Hartnäckig hält sich in christlichen Kreisen die Denke, Gott habe Jesus geopfert, um seinen eigenen Zorn gegen die ungehorsame Menschheit zu stillen. Die Kreuzigung wäre demnach eine inszenierte Kulthandlung: Einer muss sterben, um allen anderen ihre Sünden zu verbüßen. Doch was hätte eine solche Inszenierung für einen Sinn? Und was wirft das für ein Licht auf diesen Gott? Sind da nicht eher allzu menschliche Vergeltungswünsche im Spiel? Und eigentlich ein totaler Widerspruch zu dem, was Jesus ständig von sich gibt: Dass Gott ein gnädiger Gott sei, der eben nicht aufrechnet, sondern nach ganz anderen Kriterien urteilt.

Dass Gott den Tod seines Sohnes nicht verhindert hat, gibt durchaus Fragen auf. Aber als einen, der seinen Tod verlangt hat, können wir Gott ausschließen.

Verdacht 5: Jesus hat seinen Tod selbst provoziert

In den Evangelien gibt es einige Aussagen Jesu, die darauf schließen lassen, dass er sein Schicksal von Anfang an kannte. Hat er also bewusst auf seine Tötung hingearbeitet? Waren die Römer und alle anderen Beteiligten nur Handlanger seines eigenen Plans? Natürlich ist so eine Selbstinszenierung denkbar. Eine gehörige Portion Selbstbewusstsein und ein paar leicht zu manipulierende Freunde – so kann das schon funktionieren. Dann wäre das ganze Christentum allerdings ein riesiger Fake und ein Großteil der Menschheit auf einen Wichtigtuer reingefallen. Auch diese Theorie ist ganz offensichtlich nur ein Versuch der Erklärung, für die in Wahrheit wenig spricht.
 

Damit ist die Liste der Verdächtigungen abgearbeitet. Aber ein Ergebnis haben wir nicht. Es gibt Motive. Es gibt Gelegenheiten. Auch Möglichkeiten. Ja sogar Tatbeteiligungen, die unumstritten sind. Aber die Recherche ist dennoch unbefriedigend. Schon eher wirkt es so, als würden alle Möglichkeiten eine weitere verdecken wollen.

Diese Möglichkeit entzieht sich allerdings allen kriminalistischen Untersuchungen. Da gibt es niemand zu verhaften und an den Pranger zu stellen. Diese Möglichkeit macht sogar alle weiteren Verdächtigungen überflüssig. Sie präsentiert keine Schuldigen, spricht aber auch niemand frei von Schuld. Von daher ist es keine bequeme, sondern eine unbequeme Auflösung.

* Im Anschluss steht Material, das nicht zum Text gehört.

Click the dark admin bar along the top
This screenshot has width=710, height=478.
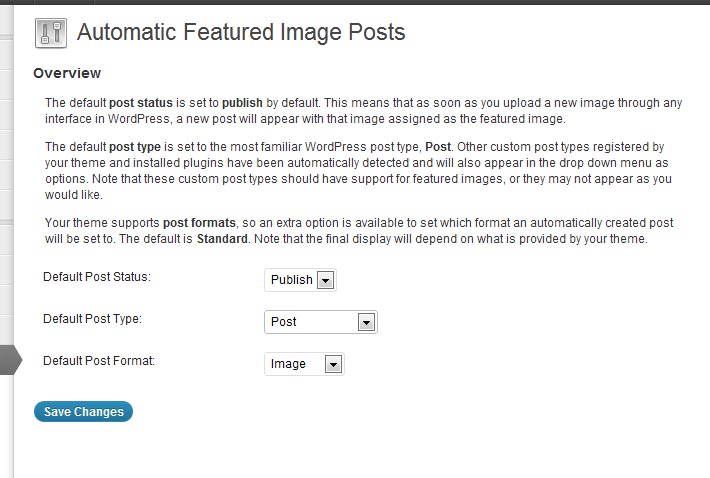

Diejenigen, die Jesus ans Kreuz gebracht haben, könnten nämlich wir alle sein. Es ist diese Welt, die Menschen wie ihn auslöschen will. Irgendwie sogar muss. Es ist leicht, den Menschen damals die Schuld zu geben. Und auf jeden Fall waren es natürlich die „Anderen“. Die ganze Geschichte – nicht nur die des Jesus, sondern auch die vielen anderen vorher und nachher – machen aber nur dann Sinn, wenn wir alle selbst Verantwortung übernehmen.

Auch unter uns würde sich Jesus nicht durchsetzen – nicht mir seiner Botschaft des Friedens, der Gleichheit aller Menschen und der Vergebung statt der Bestrafung. Aber dafür stand er mit seinem Leben. Und davon stehen viele Geschichten in der Bibel. Und die Geschichte von der Kreuzigung nimmt uns da voll mit rein. Die Römer, die Gelehrten, das Volk – das sind alles wir. Auch nach fast 2000 Jahren kommen wir aus dieser Geschichte nicht raus. Wenn wir sie glauben. Aber wenn wir sie glauben, dann geht es an Weihnachten, am Karfreitag und an Ostern um uns – um unser Leben. Wir kommen in dieser Geschichte mit vor.

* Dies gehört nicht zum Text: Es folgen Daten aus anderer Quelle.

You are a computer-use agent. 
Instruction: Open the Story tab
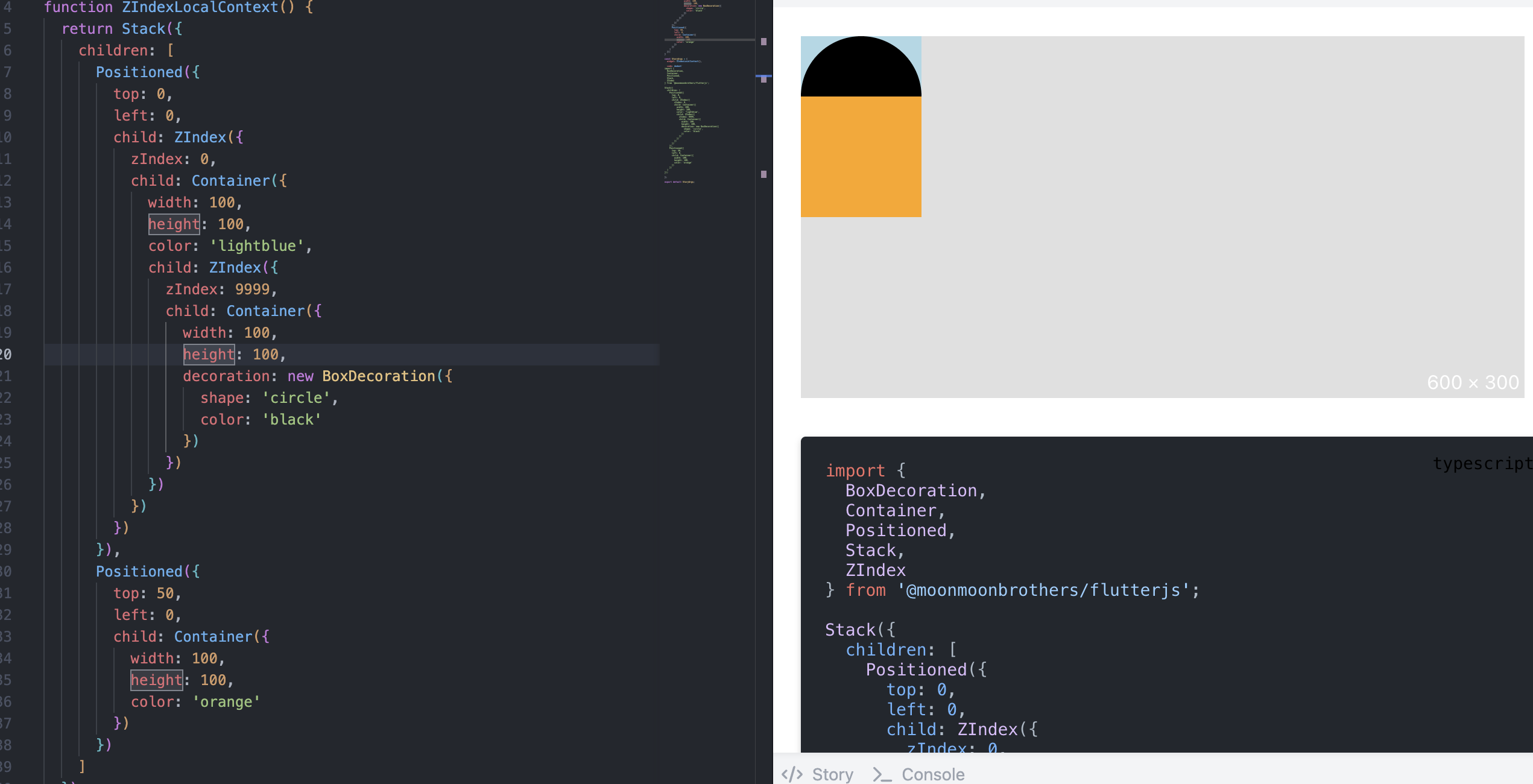click(832, 774)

An dieser Stelle wird der Podcast endgültig zur Predigt – nicht nur weil ich das hoffentlich besser kann, sondern auch weil die Geschichte eine ganz andere Dimension hat, als dass sie kriminalistisch erfasst werden könnte.

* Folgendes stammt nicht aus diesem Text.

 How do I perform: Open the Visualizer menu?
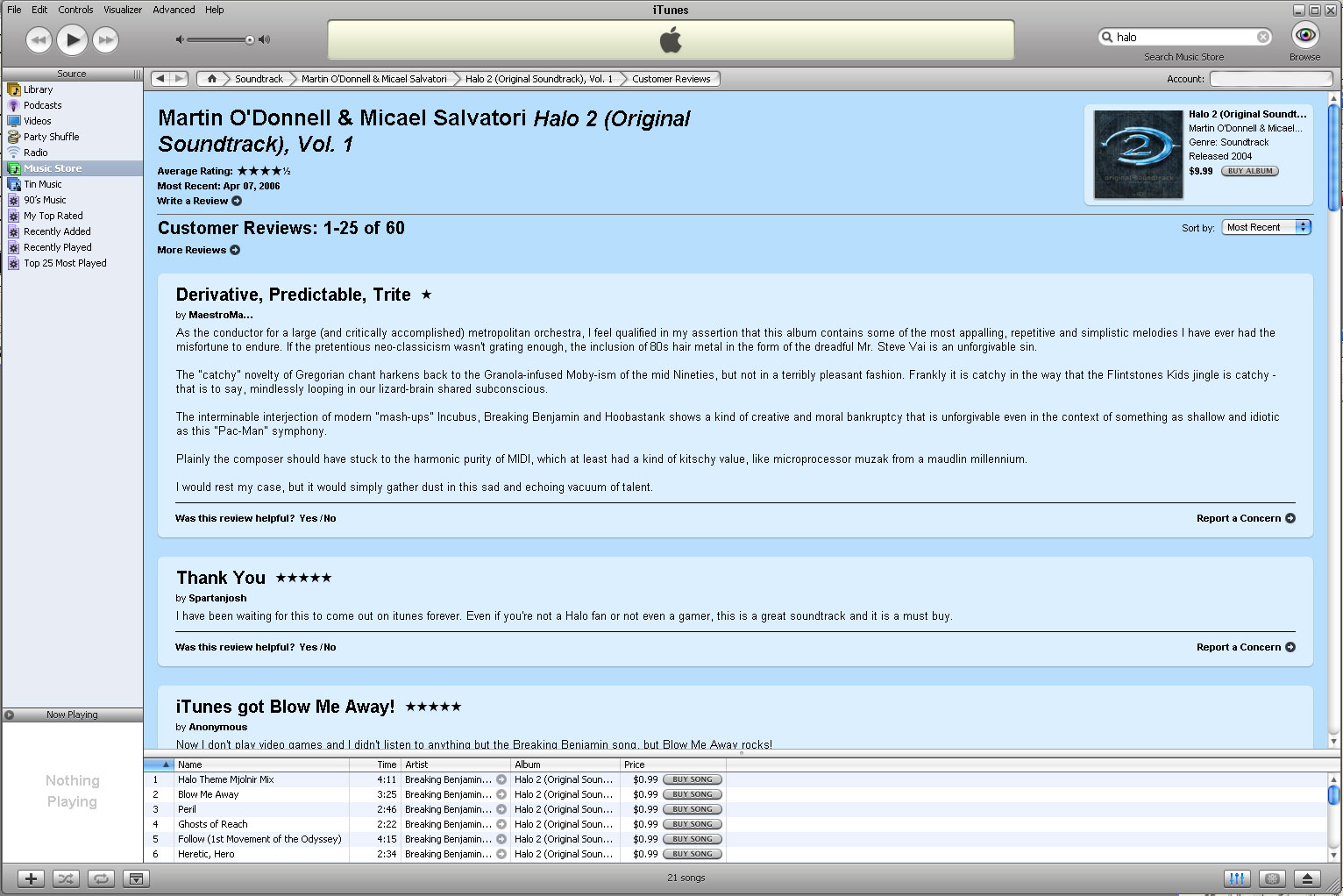(x=123, y=10)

Wir können uns dieser Geschichte gar nicht objektiv nähern. Wir sind, wenn wir sie ernst nehmen, absolut befangen. Wir sind in den Fall verstrickt: als Mitverantwortliche und als diejenigen, die davon profitieren. Jesus ist durch die Art wie wir leben und denken, zu Tode gekommen. Aber wir haben dadurch etwas Entscheidendes gewonnen. Wir haben verstanden, was Gott von uns will und was er für uns ist – und das ist in einem Wort: Liebe.

Wir haben ja etwas davon begriffen, sonst säßen wir nicht hier zusammen in der Kirche. Ohne dieses Vertrauen in Gottes Liebe zu uns, sähe unser Leben düster aus. Wir haben diesen Funken Hoffnung geschenkt bekommen, der uns immer wieder auf die Seite des Lebens und der Liebe zieht – hoffentlich! Und am Ende unseres Lebens ganz zu ihm.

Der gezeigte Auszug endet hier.